● 本文
▬▬▬

胃カメラの歴史について調べてみました

テレビなどで医療ドキュメントを観ていると、次々と新しい技術が開発されています。お医者さんや、医療機器の開発メーカーの方が、専門知識を駆使して考えだすのだと思います。以前、とある医療機器メーカーの社長さんが、自分も病気になられたというドキュメントを観ました。だいぶ重大な病気で、手術や入院を繰り返しながらも、新しい医療機器の開発に熱意を持っておられる姿に感動しました。その方は、自分が病気になったからこそ、「もっと患者さんに苦痛の少ない、優れた検査用機器は開発できないだろうか?」という思いを強くしたのだそうです。お医者さんなども、日頃自分で患者さんを診る経験から、「もっと便利で、患者さんに負担を与えない検査方法を導入したい」と考えている方が多いと聴きます。確かに、患者さんは病気でつらくて病院にいらっしゃるのに、更なる苦痛を与えることになってしまうのです。それを観ていると、おいしゃさんとしてもたまらなくなるのでしょう。また、遠い昔には、検査の方法がなくて、問診や体の表面の症状だけで診断せざるを得ないことも多かったようです。特に内臓、胃などの検査は、肉眼では確認することができません。そこで胃カメラを考えだした人は、本当に素晴らしい発想だと思います。1800年代の終わり頃に、ドイツで開発が始まった技術だそうです。ドイツは医学が発達していると聞きますし、これは納得です。でも、実際に患者さんの胃に入れて検査するというところまでは開発は進まなかったようなのです。

▬▬▬

● 取り組む課題
**A.** 本文によると、胃カメラの技術の開発はいつ頃、どこの国で始まったのですか。
**B.** 本文のうち「テレビなどで医療ドキュメント」から「は進まなかったようなのです。」に至るまでの部分をすべて、一字一句変えずに書き写してください。

▬▬▬

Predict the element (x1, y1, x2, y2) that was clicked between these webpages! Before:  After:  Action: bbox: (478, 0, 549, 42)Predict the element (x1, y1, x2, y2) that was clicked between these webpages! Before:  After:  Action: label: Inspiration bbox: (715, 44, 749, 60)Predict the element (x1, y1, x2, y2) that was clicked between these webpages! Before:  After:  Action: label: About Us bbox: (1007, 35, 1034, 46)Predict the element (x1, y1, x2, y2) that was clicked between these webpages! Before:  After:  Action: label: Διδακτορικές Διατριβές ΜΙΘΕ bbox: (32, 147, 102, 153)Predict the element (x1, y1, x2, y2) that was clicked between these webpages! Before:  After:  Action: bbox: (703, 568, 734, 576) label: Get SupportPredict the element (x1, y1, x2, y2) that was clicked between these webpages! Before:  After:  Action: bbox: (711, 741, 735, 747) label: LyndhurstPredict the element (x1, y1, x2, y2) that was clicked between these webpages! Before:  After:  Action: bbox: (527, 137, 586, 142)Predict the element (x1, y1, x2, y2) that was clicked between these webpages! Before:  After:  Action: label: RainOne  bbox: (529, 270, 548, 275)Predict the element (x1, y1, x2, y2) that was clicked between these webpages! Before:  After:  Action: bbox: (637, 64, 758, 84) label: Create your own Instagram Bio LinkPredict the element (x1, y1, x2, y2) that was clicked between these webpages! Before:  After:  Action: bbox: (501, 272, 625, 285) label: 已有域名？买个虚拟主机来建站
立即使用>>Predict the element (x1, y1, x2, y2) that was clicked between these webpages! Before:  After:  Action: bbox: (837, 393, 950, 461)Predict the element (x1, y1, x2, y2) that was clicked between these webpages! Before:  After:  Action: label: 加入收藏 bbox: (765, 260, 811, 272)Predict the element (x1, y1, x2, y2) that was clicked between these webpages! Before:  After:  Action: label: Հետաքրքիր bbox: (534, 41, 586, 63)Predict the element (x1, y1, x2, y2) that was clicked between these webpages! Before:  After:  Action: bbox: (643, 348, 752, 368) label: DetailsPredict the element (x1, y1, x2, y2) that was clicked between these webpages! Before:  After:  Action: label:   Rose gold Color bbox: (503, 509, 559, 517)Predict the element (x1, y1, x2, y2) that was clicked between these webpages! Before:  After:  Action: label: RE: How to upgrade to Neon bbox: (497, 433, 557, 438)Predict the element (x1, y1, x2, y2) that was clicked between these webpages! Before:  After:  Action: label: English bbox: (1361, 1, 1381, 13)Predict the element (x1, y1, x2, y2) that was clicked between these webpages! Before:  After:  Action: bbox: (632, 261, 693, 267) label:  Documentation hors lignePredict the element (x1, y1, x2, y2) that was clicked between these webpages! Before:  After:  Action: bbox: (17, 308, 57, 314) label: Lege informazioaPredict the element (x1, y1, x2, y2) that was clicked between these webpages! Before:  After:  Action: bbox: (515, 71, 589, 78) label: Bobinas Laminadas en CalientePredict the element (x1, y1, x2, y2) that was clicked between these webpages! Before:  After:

▬▬▬

● 課題の解答
**A.** 1800年代の終わり頃にドイツで始まりました。

**B.**
テレビなどで医療ドキュメントを観ていると、次々と新しい技術が開発されています。お医者さんや、医療機器の開発メーカーの方が、専門知識を駆使して考えだすのだと思います。以前、とある医療機器メーカーの社長さんが、自分も病気になられたというドキュメントを観ました。だいぶ重大な病気で、手術や入院を繰り返しながらも、新しい医療機器の開発に熱意を持っておられる姿に感動しました。その方は、自分が病気になったからこそ、「もっと患者さんに苦痛の少ない、優れた検査用機器は開発できないだろうか?」という思いを強くしたのだそうです。お医者さんなども、日頃自分で患者さんを診る経験から、「もっと便利で、患者さんに負担を与えない検査方法を導入したい」と考えている方が多いと聴きます。確かに、患者さんは病気でつらくて病院にいらっしゃるのに、更なる苦痛を与えることになってしまうのです。それを観ていると、おいしゃさんとしてもたまらなくなるのでしょう。また、遠い昔には、検査の方法がなくて、問診や体の表面の症状だけで診断せざるを得ないことも多かったようです。特に内臓、胃などの検査は、肉眼では確認することができません。そこで胃カメラを考えだした人は、本当に素晴らしい発想だと思います。1800年代の終わり頃に、ドイツで開発が始まった技術だそうです。ドイツは医学が発達していると聞きますし、これは納得です。でも、実際に患者さんの胃に入れて検査するというところまでは開発は進まなかったようなのです。